Ministros se reúnem para encontrar soluções para a crise no Líbano
Colaboração para a Folha Online
Ministros de Relações Exteriores da Liga Árabe se reuniram neste domingo para encontrar uma solução para a crise no Líbano, que causou a morte de ao menos 40 pessoas, segundo informações da BBC.
A agência de notícias Reuters e a rede CNN de televisão confirmam a morte de ao menos 44 pessoas durante os confrontos que representam a crise mais séria no Líbano desde a guerra civil (1975-90).
"É verdade que os partidos libaneses são capazes de resolver os problemas, mas a fase que estão passando prevê graves conseqüências", afirmou Mahamoud Ali Youssouf, o ministro de relações Exteriores da República do Djibouti (África), cujo país está na presidência rotativa da Liga Árabe.
Youssouf disse na sessão de abertura do encontro que os desentendimentos políticos devem ser solucionados pacificamente "porque, ao fim, será a população libanesa que vai pagar o preço terrível" dos embates.
Um oficial da Liga Árabe em Cairo afirmou à agência Reuters que os ministros devem pedir um acordo imediato para a formação de um governo libanês de união nacional, com a eleição do general Michel Suleiman, chefe das forças armadas, como presidente.
O país está sem presidente desde novembro de 2007, devido à falta de consenso entre os partidos sunita e xiita.
Os ministros, que se encontraram em uma reunião fechada, também devem pedir para que uma equipe de "políticos, intelectuais e partidos neutros" trabalhem em uma nova lei eleitoral após a eleição de Suleiman, de acordo com o oficial, que falou em condição de anonimato.
O ministro das Relações Exteriores da Síria, Walid al Meualem, não esteve presente no encontro. A delegação do país --o maior aliado do Hizbollah-- foi representada por seu embaixador na Liga Árabe.

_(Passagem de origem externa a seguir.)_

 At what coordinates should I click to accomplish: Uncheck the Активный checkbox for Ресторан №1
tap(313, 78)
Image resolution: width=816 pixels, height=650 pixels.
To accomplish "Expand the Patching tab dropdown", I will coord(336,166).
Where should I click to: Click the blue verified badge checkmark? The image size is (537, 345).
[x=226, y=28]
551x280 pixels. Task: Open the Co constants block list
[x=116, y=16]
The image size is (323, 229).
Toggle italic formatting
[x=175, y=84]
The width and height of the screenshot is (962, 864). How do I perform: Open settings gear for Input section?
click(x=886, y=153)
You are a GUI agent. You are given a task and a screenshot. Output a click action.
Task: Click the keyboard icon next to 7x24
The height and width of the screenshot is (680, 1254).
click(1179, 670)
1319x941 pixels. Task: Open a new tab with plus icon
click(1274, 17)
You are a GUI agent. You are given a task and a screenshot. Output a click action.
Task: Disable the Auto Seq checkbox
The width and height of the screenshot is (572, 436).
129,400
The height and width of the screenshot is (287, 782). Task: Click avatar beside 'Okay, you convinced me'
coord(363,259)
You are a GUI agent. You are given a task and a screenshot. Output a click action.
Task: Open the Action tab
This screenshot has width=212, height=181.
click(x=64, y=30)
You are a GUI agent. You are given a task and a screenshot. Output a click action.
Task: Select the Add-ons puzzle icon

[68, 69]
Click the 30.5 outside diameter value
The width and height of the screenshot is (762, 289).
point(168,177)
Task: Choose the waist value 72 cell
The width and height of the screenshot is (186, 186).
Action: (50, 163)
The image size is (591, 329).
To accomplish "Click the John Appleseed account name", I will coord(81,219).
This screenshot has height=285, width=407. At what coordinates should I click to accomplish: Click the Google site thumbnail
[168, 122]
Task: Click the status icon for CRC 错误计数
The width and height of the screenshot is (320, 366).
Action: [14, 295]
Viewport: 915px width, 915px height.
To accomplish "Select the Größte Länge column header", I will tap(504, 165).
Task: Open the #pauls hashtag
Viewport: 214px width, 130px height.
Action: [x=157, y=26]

A reunião foi convocada por Egito e Arábia Saudita, dois aliados do governo do Líbano.
"Talvez haja diferentes visões e essa é a razão de convocar uma reunião de ministros de Relações Exteriores para discutir todos os elementos para colocar um fim na crise", afirmou Hesham Youssef, chefe de pessoal para o secretário geral da Liga Árabe, segundo informações da agência estatal egípcia, Mena.
Papa
O papa Bento 16 condenou neste domingo "os confrontos armados no Líbano" e pediu o diálogo para os líderes libaneses, em pronunciamento feito na Praça São Pedro do Vaticano.
"Exorto os libaneses a abandonar os enfrentamentos que estão levando esse querido país ao irreparável. O diálogo e a compreensão mútua constituem a única via que pode restituir a dignidade e a segurança à população", afirmou o papa diante de milhares de fiéis reunidos na Praça São Pedro.
"O Líbano deve saber responder com coragem a sua vocação de ser, para o Oriente Médio e para o mundo, o símbolo de uma coexistência pacífica entre as diferentes comunidades", concluiu o Papa.
Confrontos
O conflito armado é um desdobramento do impasse político entre governo e a oposição que entregou os ministérios que comandava há 17 meses, demandando poder de veto sobre as decisões do governo. A disputa paralisou o país, que está sem presidente desde novembro de 2007.
O impasse político se transformou em violência após o governo bater de frente com o Hizbollah no início desta semana, dizendo que iria retirar o chefe de segurança do aeroporto por supostas ligações com o Hizbollah e declarou a rede privada de telefonia do grupo ilegal e uma ameaça à segurança.
Na quinta-feira, o líder do Hizbollah, Hassan Nasrallah, disse que as decisões correspondiam a uma declaração de guerra. As forças xiitas então passaram a controlar a maior parte do lado oeste de Beirute.
A derrota dos sunitas foi um golpe para Washington, que classifica o Hizbollah de grupo de terrorista e condena suas ligações com a Síria e o Irã. A administração Bush tem apoiado fortemente o governo do Líbano e seu Exército nos últimos três anos.